Menschenbilder

Sonntag, 02. 06. 2002, 14.15 Uhr bis 15.00 Uhr, 
im Programm Österreich 1

 

 

“Der Mantel meines Vaters” –
Erwin Rennert

 

Erwin Rennert wird 1926 in Wien in eine liberale jüdische Familie geboren. Obwohl die Verhältnisse bescheiden sind, hat er nur gute, liebevolle Erinnerungen an seine Kindheit in der Heulmühlgasse.
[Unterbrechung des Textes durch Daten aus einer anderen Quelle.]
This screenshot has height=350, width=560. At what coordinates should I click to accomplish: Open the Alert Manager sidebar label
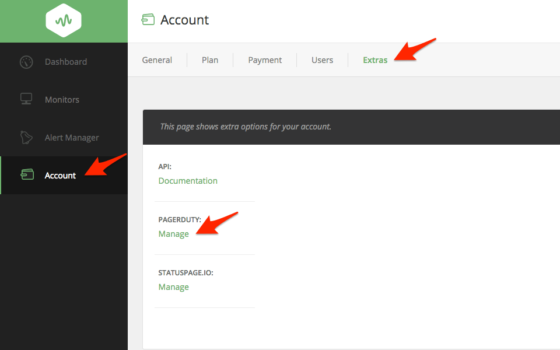(72, 138)
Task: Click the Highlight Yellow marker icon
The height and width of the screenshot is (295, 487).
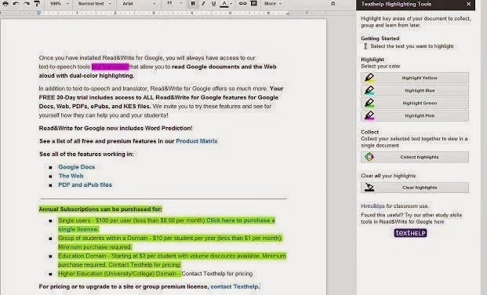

An die streng katholische Milchfrau Toni Kritz, die ihm und seiner Schwester Sylvia immer dicke Butterbrote streicht, an den Automechaniker Quastler, an die Lilliput-Bahn im Prater, an die Vorstellungen im Burgtheater, die Kinobesuche und an die weiten Reisen im Auto seines Vaters zu den Verwandten in der Bukowina.

 

1938 ändert sich alles schlagartig: Aus ist´s mit Theater, Kino, Prater, Reisen, die Wohnung in der Heumühlgasse muss geräumt, die Schule gewechselt werden. 1939 gelingt den Kindern die Ausreise in die USA, die Eltern bleiben zurück, werden 1942 nach Minsk deportiert und dort ermordet. 1945 lernt Rennert als amerikanischer Soldat und Staatsbürger in Mannheim seine spätere Frau Ruth kennen. 1961 übersiedeln die beiden mit ihren sechs Söhnen von New York nach Wien. 2000 erscheinen die Lebenserinnerungen des Literaturwissenschaftlers und Dichters mit dem Titel ´Der Welt in die Quere´, die er seinen Eltern Lea und Pinkas Rennert widmet. Von ihnen ist Erwin Rennert nichts geblieben. Nur ein Wintermantel seines Vaters, der unvermutet vergangenes Jahr in Salzburg aufgetaucht ist, fast 60 Jahre nach dem Tod seines ursprünglichen Besitzers.